Which lines of the entries below contain the string "comment"? Copy each one.

[Saved entries]

__________

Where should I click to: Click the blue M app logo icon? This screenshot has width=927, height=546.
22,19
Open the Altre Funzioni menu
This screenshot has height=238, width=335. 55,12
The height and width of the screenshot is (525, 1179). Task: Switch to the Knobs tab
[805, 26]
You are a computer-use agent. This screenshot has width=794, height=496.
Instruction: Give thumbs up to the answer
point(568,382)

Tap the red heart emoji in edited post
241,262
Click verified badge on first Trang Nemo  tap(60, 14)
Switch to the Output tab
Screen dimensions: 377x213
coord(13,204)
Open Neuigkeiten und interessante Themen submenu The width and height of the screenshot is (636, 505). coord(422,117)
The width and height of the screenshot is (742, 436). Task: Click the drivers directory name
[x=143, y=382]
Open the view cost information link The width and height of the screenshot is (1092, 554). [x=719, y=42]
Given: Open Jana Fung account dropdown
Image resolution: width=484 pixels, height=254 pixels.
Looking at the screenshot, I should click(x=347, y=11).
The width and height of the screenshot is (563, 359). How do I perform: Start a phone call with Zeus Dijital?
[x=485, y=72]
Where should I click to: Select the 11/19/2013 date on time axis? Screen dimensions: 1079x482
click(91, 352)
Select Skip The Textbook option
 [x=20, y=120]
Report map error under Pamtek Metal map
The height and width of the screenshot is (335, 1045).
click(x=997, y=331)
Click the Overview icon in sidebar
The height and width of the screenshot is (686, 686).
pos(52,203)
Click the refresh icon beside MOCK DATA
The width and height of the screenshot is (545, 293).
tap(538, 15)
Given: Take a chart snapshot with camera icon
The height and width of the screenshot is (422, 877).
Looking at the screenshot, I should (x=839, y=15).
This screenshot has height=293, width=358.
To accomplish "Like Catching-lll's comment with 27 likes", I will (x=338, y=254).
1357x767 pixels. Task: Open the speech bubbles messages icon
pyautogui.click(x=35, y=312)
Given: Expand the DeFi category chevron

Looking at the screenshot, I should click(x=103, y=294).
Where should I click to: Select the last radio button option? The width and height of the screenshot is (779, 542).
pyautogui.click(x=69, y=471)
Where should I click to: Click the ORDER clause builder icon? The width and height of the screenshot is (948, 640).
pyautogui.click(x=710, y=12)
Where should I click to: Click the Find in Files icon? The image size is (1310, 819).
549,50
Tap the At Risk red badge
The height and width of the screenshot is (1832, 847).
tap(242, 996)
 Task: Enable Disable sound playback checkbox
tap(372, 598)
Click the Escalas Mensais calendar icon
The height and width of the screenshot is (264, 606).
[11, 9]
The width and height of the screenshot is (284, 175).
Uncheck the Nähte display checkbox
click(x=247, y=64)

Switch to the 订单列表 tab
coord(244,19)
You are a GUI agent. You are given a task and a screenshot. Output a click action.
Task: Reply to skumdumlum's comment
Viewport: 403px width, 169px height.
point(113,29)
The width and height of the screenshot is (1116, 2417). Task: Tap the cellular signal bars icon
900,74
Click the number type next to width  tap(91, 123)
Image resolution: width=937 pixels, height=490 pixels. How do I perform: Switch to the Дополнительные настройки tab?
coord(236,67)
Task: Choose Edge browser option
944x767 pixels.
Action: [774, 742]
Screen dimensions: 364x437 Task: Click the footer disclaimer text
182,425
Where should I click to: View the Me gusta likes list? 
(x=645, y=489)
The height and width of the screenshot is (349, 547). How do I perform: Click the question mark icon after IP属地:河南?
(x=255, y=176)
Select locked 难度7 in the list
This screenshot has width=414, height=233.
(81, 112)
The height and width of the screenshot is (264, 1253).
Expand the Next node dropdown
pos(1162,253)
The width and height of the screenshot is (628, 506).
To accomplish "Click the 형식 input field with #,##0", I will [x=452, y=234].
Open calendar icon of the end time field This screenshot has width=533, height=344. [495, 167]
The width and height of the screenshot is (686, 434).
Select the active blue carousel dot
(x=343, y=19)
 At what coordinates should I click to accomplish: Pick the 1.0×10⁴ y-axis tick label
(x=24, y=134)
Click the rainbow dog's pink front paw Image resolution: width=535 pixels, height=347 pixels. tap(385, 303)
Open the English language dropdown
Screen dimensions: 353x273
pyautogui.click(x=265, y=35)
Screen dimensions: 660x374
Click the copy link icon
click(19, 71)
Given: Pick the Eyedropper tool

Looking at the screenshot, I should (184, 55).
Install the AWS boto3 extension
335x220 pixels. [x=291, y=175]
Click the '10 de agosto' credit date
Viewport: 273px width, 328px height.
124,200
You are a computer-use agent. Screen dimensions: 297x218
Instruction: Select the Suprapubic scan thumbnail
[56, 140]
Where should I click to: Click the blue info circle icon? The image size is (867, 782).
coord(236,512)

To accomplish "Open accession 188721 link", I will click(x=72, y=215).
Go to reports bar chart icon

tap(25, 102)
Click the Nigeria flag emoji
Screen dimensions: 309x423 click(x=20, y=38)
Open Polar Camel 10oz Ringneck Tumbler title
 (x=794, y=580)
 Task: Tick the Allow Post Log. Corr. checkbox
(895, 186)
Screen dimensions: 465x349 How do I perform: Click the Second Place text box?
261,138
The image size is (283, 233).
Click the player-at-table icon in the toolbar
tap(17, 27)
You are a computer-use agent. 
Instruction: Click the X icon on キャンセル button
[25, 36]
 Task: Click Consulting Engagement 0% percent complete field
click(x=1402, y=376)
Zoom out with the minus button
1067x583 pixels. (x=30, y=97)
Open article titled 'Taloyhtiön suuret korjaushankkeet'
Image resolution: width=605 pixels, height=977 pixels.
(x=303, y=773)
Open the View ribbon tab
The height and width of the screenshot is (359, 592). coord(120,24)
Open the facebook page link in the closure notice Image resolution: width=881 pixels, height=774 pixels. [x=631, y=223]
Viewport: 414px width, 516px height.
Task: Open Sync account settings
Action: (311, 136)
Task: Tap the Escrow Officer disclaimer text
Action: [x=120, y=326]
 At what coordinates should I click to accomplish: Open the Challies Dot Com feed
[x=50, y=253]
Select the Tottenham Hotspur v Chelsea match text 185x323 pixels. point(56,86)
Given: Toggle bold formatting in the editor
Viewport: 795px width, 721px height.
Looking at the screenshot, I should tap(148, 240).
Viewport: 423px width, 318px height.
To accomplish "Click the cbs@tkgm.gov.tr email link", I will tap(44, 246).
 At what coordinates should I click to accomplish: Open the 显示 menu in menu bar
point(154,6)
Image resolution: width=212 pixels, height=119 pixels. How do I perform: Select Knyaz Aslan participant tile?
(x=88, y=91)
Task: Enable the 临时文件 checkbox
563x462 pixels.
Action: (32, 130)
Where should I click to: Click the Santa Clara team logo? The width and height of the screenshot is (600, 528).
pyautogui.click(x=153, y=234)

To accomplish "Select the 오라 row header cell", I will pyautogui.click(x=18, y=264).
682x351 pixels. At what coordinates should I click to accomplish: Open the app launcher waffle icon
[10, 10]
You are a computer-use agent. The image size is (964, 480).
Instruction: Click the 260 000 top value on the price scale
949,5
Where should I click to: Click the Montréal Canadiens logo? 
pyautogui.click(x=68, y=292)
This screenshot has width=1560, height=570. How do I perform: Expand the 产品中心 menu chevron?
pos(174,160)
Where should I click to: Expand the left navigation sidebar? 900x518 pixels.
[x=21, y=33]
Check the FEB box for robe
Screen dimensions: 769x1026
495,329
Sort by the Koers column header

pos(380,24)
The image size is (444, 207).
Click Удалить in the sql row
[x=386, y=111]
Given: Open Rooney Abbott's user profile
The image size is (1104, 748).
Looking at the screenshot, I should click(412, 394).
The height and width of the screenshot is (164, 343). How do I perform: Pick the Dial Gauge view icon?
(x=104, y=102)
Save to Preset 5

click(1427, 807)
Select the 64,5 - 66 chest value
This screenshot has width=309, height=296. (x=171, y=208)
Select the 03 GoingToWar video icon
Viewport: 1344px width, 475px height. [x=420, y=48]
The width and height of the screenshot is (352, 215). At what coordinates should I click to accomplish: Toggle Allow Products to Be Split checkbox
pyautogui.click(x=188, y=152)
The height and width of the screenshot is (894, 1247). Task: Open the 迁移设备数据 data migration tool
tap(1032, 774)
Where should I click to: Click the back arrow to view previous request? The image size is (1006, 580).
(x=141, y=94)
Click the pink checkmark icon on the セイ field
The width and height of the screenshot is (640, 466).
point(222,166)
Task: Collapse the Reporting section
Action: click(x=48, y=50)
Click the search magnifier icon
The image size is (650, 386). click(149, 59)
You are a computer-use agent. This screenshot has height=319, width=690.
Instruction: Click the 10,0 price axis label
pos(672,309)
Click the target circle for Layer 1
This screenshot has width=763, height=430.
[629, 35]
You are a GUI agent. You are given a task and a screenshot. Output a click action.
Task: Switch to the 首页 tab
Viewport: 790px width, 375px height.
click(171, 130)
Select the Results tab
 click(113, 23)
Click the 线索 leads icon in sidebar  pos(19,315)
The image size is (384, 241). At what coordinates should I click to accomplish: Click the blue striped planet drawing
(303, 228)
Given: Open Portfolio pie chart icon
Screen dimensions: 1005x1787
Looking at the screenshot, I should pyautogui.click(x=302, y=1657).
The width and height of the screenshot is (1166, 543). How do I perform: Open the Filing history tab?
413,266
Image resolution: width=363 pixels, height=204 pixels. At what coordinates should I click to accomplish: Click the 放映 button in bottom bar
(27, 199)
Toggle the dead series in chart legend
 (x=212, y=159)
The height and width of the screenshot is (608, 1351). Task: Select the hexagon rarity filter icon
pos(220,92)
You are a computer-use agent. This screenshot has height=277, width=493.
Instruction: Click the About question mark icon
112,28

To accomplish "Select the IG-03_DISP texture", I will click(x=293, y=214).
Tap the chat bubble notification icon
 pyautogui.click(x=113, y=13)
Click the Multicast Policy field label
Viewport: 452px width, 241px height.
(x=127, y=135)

__________

Solved problem:
To accomplish "Like Catching-lll's comment with 27 likes", I will (x=338, y=254).
Task: Reply to skumdumlum's comment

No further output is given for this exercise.